Viendo mis arreglos, Berenice reclama:

  • –Disculpe doña Ana, pero está usted cometiendo una locura al deshacerse de los papeles.
  • –Puedes echarlos a la basura, Berenice.
  • –Es una tontería, mire lo que le digo.
  • –Entonces déjalos ahí, en aquel montón. Después decido.

Lo mejor es ir haciendo un enorme montón de papel. Puedo, por ejemplo, dejar separado en un rincón, por un tiempo, todo lo que diga respecto al amor, que, a pesar de haberme tratado tan mal, merece, al final de cuentas, mi consideración, pues en él caben todas las virtudes. Será la pila del amor, que tal vez me haga ver algo distinto de lo que la vida me ha enseñado o simplemente me confirme que ya no puedo tener lo imposible, o sea, el otro a la altura de mis sueños.

Voy a limpiar entrepaños, vaciar la casa, empezando por el cuarto que va a ser rentado, tal vez al propio Norberto. Los papeles que me incomodan son a tal grado parte de mi vida, que la única manera de deshacerme de ellos es transformarlos en la harina de palabras que mencioné, harina poca y densa, amasada a punto de convertirse en un libro de piedra, o sea, un libro de la vida, que es sencilla y misteriosa como la piedra.
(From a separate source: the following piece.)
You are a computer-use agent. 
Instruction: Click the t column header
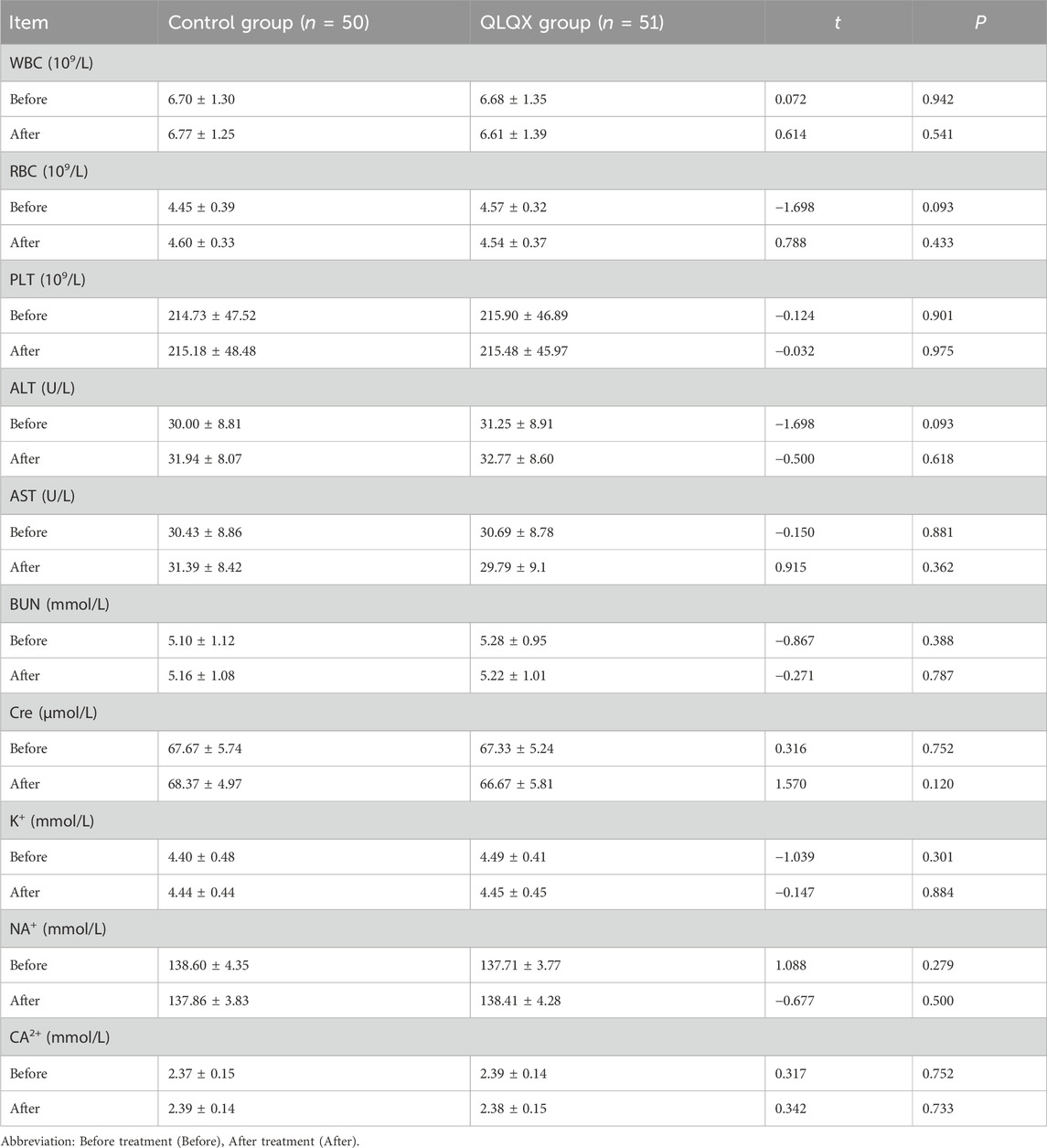pos(839,22)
Será mi versión del Libro absoluto que Mallarmé quiso escribir al final de su vida y acabó destruyendo antes de morir, o de aquel, citado en el cuento «La biblioteca de Babel» de Borges, que abarca perfectamente a todos los demás. Su elaboración deberá ayudar a liberarme de los libros de mi biblioteca y de los papeles acumulados –cartas, anotaciones, poemas, páginas y páginas de diarios y otros escritos. Será mi museo de todo, cajón de basura o archivo.

Sigo en la lucha, entonces. Y desde el principio esta es mi odisea de muchas olas y corrientes, donde enfrento vientos y tempestades en un mar infinito, mar de muchos encuentros, donde viajo sola. Sola con mis papeles y mi pluma.